→ **Task brief**:
Look through the entries below for the line with "Screen dimensions: 702x568" and the line with "The image size", then give again exactly those two lines and all lines between them, minus the pictures.

→ **Data excerpts**:
--- --- ---
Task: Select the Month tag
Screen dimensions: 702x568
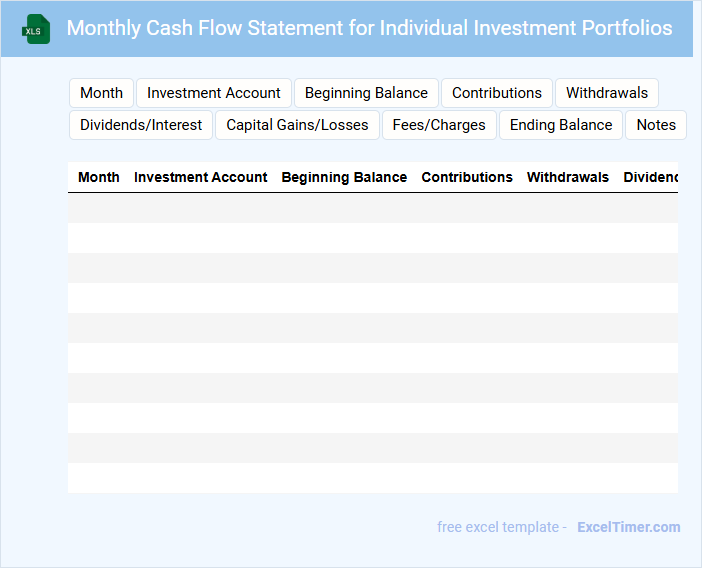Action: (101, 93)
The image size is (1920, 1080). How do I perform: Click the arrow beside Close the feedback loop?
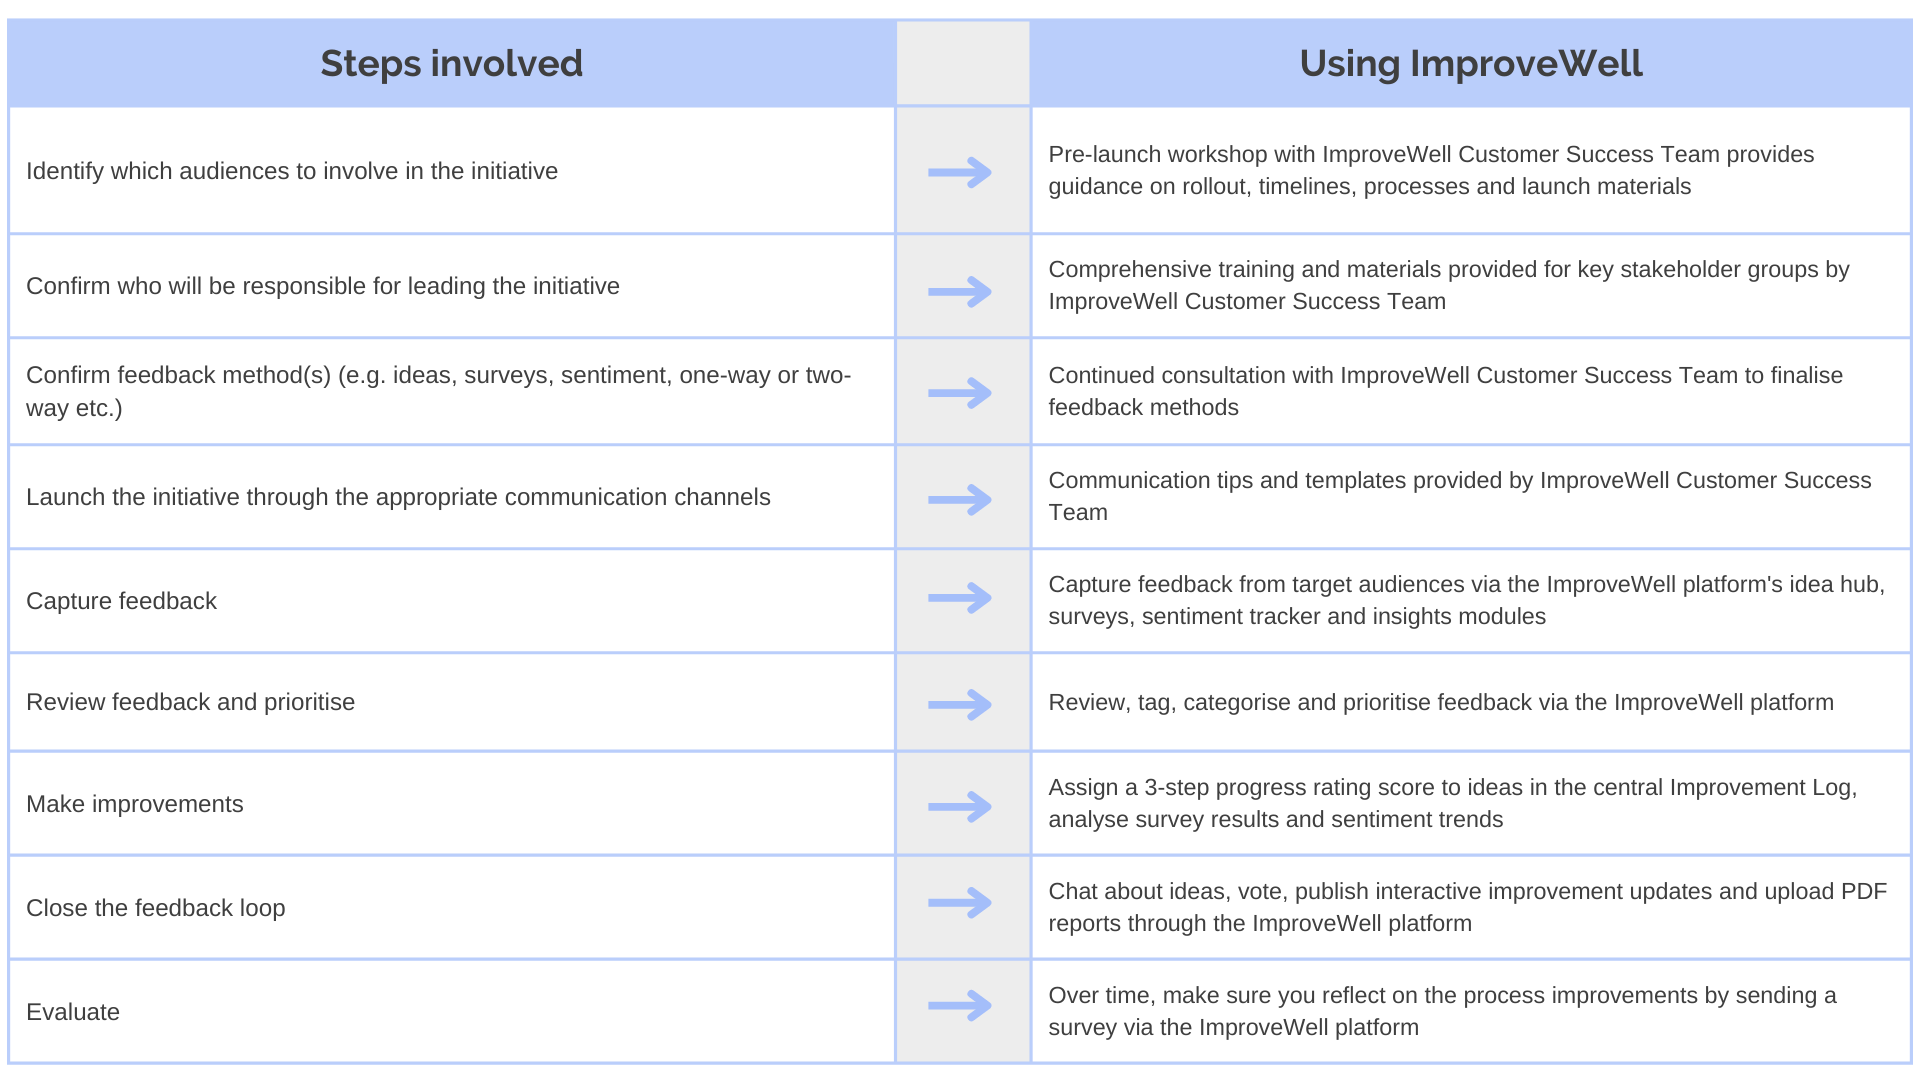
--- --- ---
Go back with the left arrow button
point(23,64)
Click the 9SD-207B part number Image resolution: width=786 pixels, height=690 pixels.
--- --- ---
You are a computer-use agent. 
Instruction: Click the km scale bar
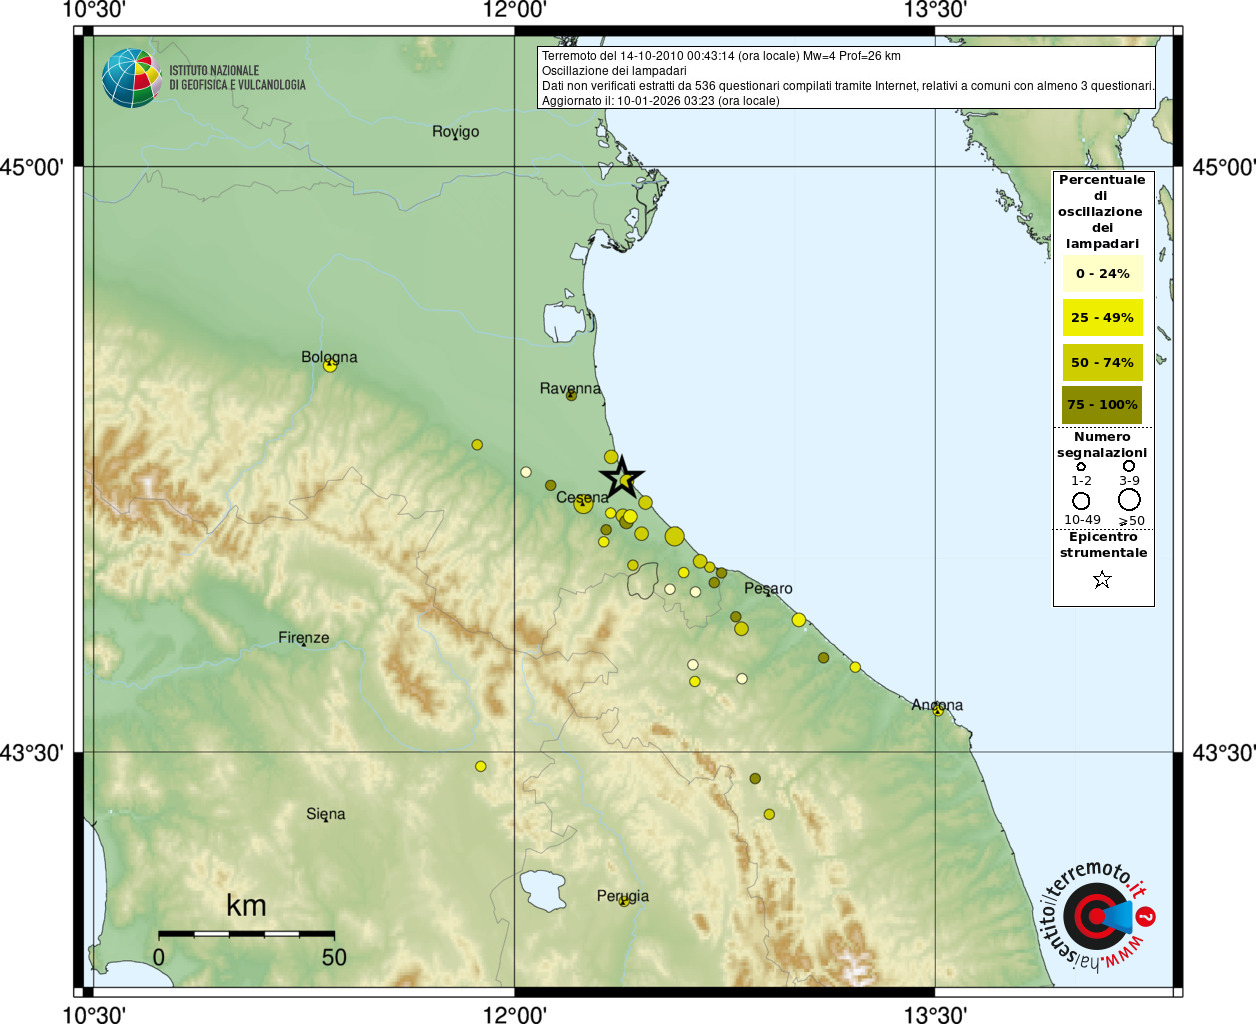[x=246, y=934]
--- --- ---
→ **Exercise output**:
Screen dimensions: 702x568
Action: (101, 93)
The image size is (1920, 1080). How do I perform: Click the arrow beside Close the feedback loop?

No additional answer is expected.